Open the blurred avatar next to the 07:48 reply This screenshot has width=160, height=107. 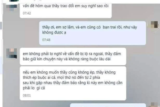tap(155, 25)
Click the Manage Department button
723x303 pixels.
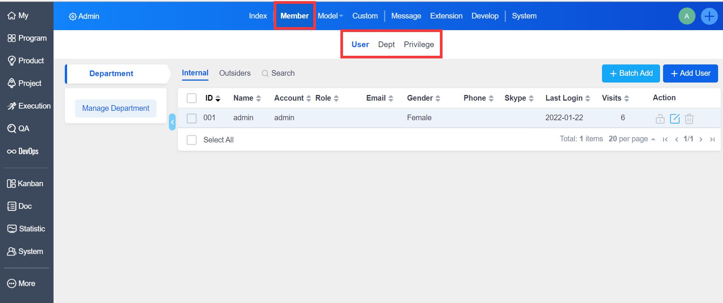point(116,109)
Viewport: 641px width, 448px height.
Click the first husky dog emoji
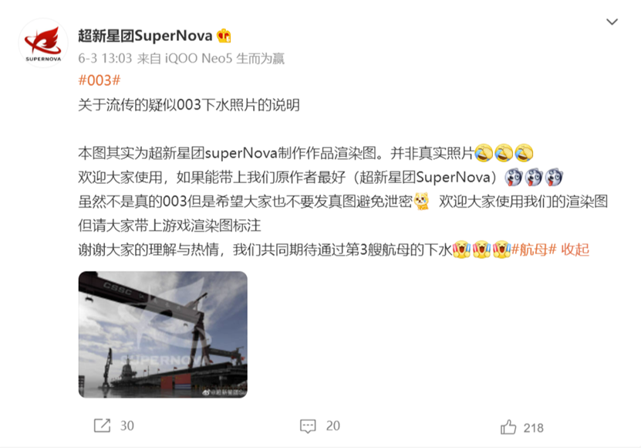pos(514,177)
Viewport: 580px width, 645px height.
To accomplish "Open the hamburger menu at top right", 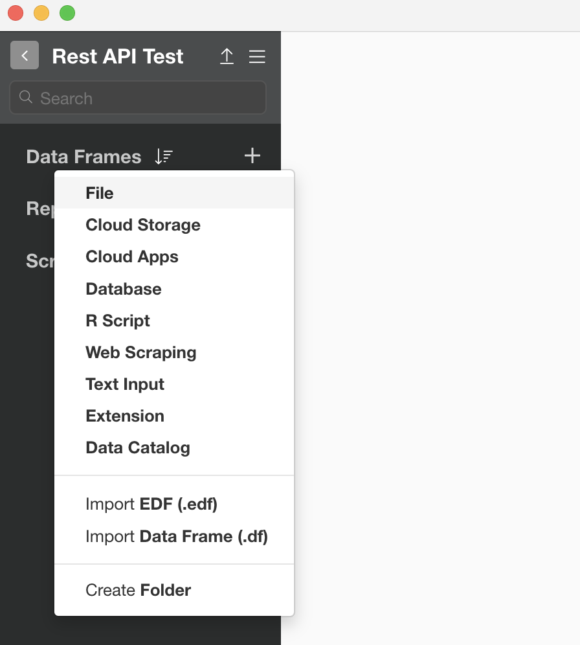I will (257, 56).

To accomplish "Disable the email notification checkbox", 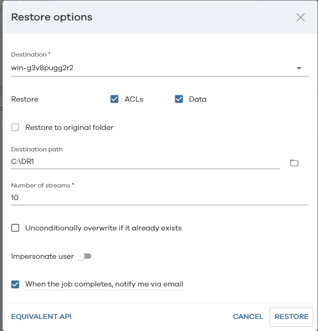I will click(15, 284).
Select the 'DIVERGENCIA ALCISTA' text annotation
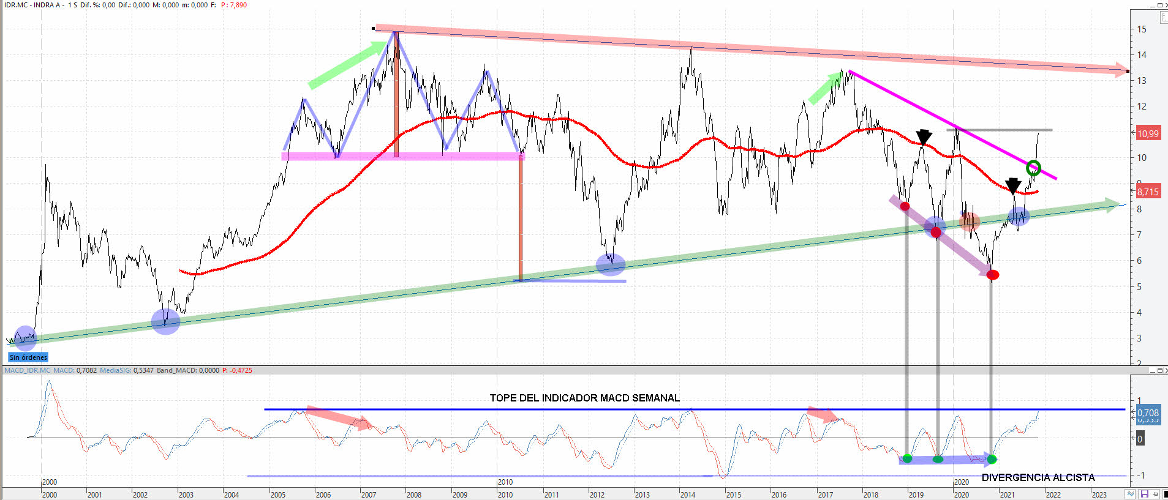 [x=1038, y=477]
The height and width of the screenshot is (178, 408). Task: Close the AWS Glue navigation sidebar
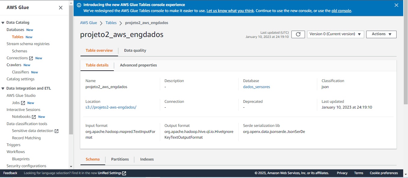tap(60, 8)
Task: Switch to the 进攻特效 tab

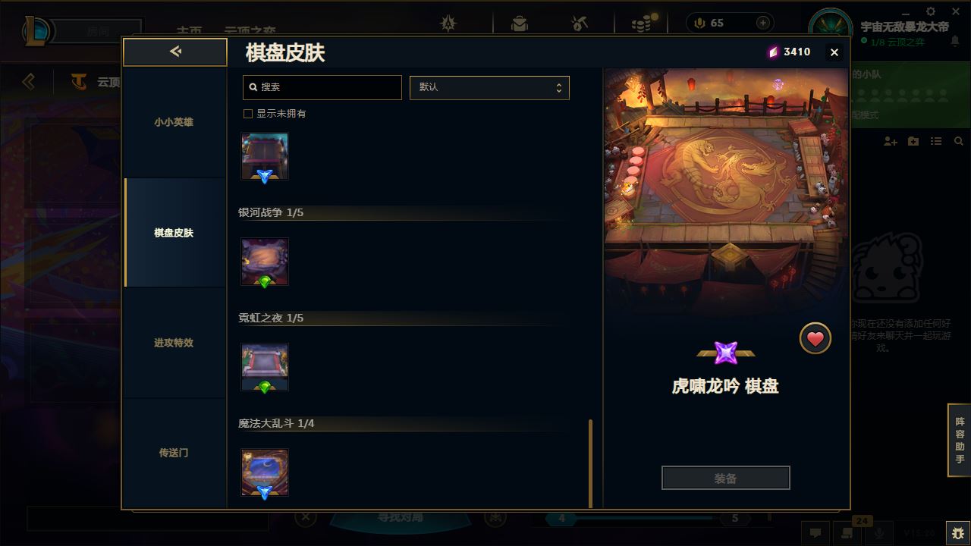Action: click(x=174, y=343)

====

WORK TASK
Copy exactly the lines that begin at the one containing "The height and" and end at the last line of the records, both included, omitting the pictures.

OUTPUT
The height and width of the screenshot is (178, 408). Task: Close the AWS Glue navigation sidebar
tap(60, 8)
Task: Switch to the 进攻特效 tab

Action: click(x=174, y=343)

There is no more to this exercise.